- [SOURCE MATERIAL]:
####################

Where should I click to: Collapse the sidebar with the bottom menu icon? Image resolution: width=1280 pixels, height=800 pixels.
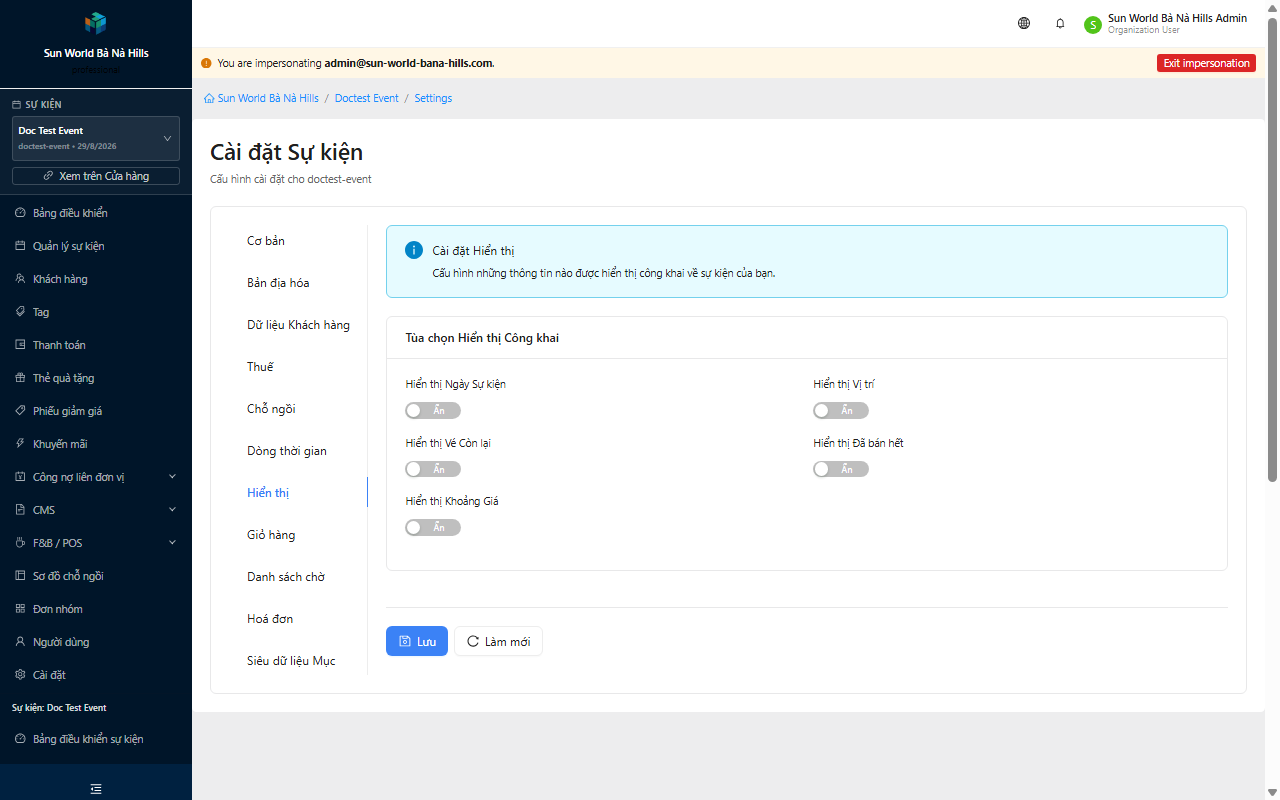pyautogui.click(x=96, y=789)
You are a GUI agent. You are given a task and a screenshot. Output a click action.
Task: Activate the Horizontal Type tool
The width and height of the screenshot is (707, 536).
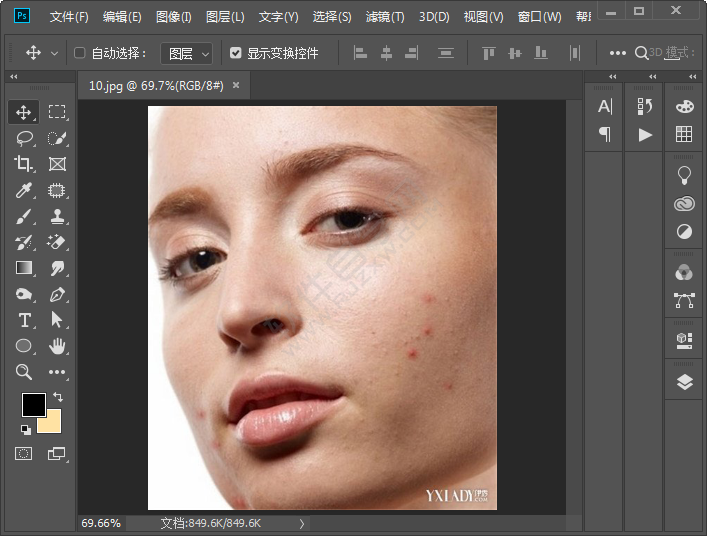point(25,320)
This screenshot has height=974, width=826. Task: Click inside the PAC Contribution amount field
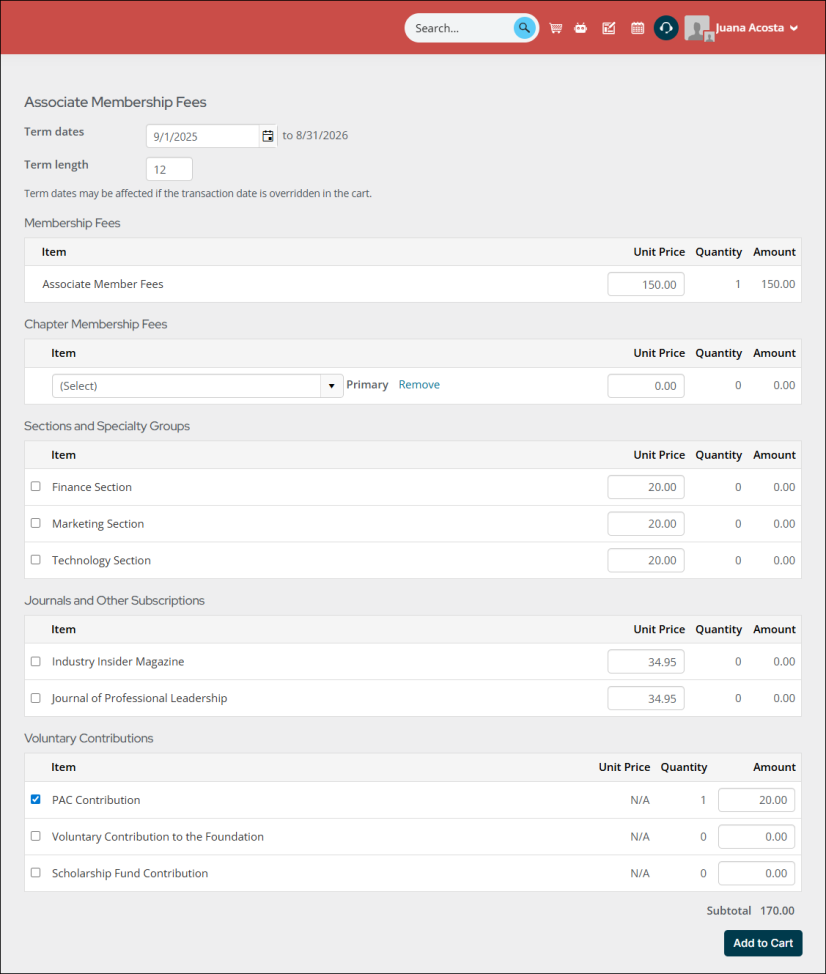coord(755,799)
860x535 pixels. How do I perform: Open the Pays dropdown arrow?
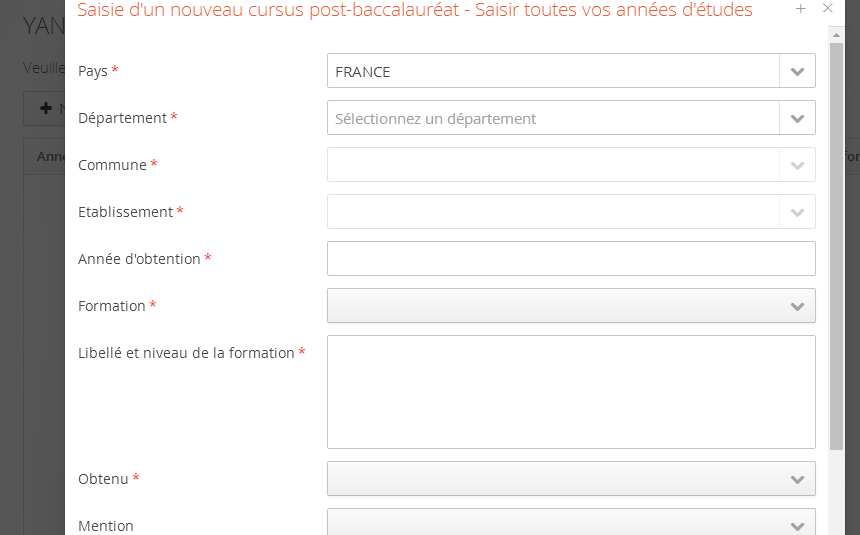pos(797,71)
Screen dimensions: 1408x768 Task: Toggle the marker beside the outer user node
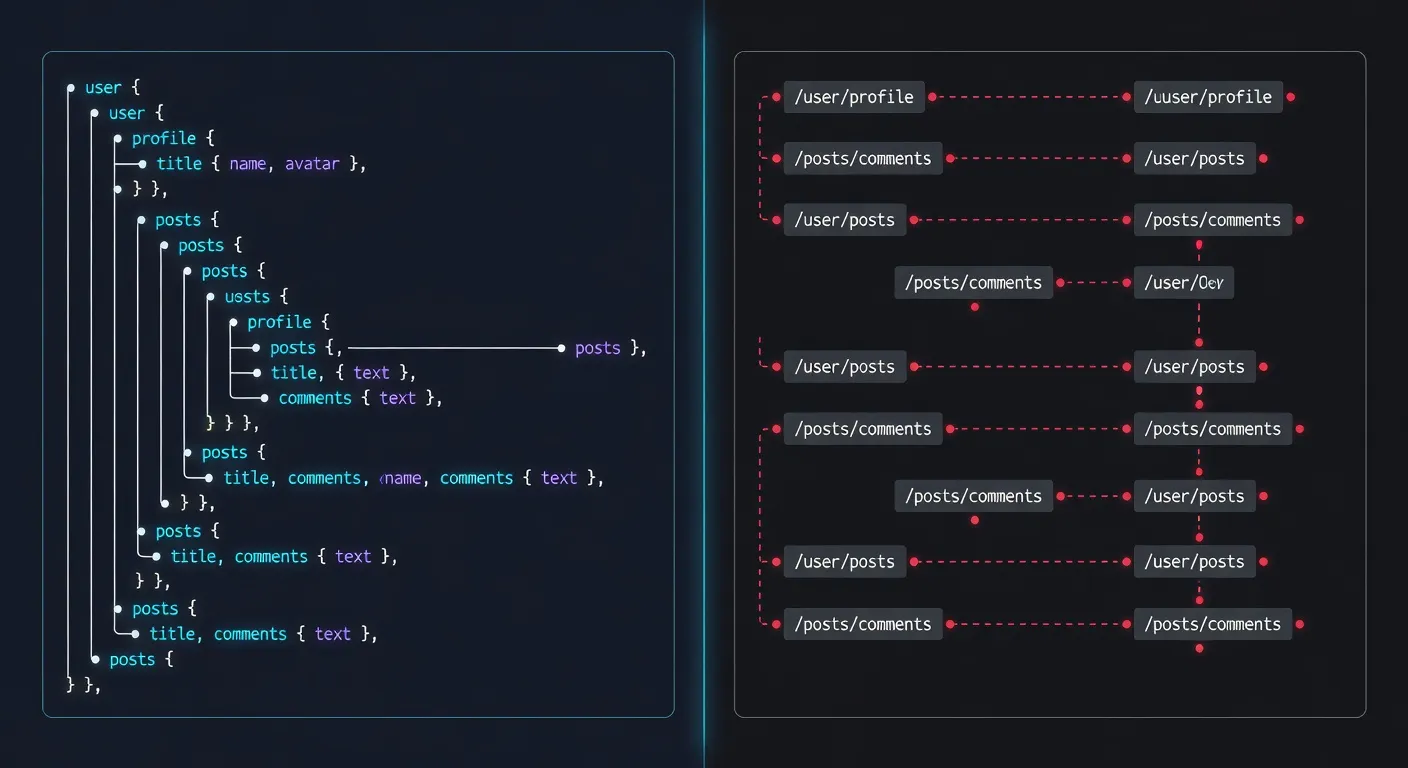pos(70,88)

####################

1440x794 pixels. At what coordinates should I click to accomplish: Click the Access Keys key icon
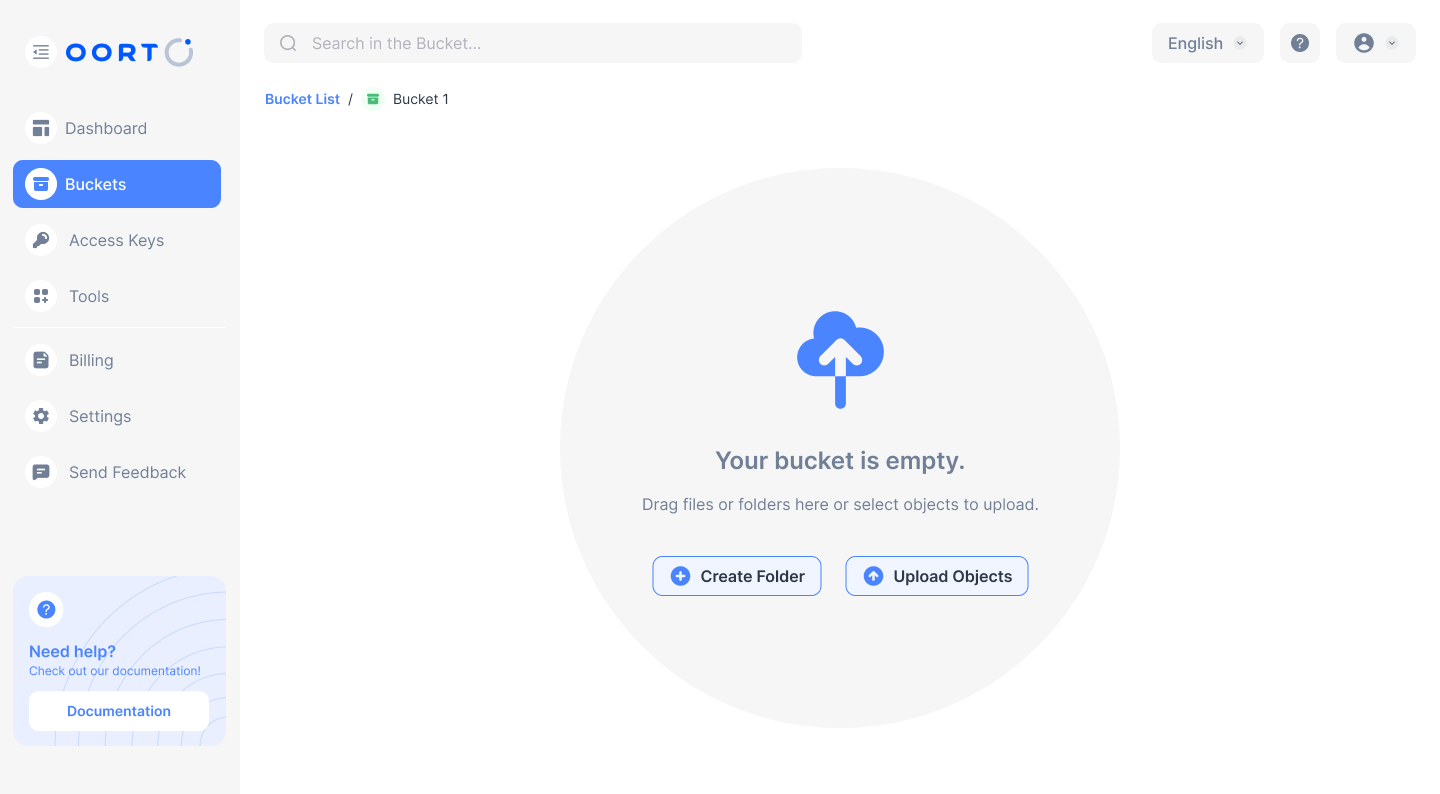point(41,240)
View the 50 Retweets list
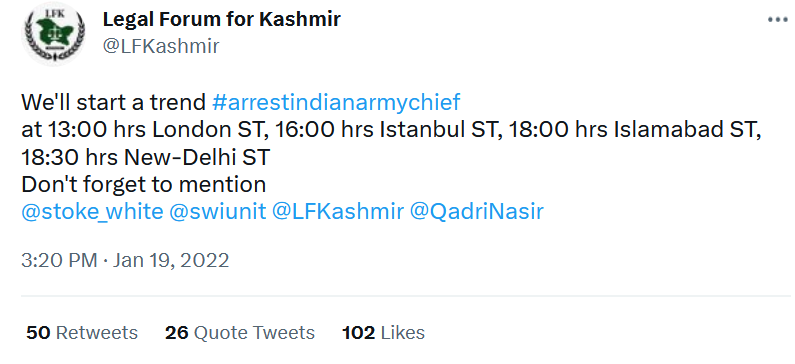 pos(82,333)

####################

- [WORK INSTRUCTION]:
When you reach the line with "Where should I" in the records above, begin repeating the lines exactly, and stop after the line with "Task: Activate the Horizontal Type tool". Skip all pictures.

- [EXERCISE ANSWER]:
Where should I click to: Collapse the sidebar with the bottom menu icon? Image resolution: width=1280 pixels, height=800 pixels.
pyautogui.click(x=96, y=789)
You are a GUI agent. You are given a task and a screenshot. Output a click action.
Task: Activate the Horizontal Type tool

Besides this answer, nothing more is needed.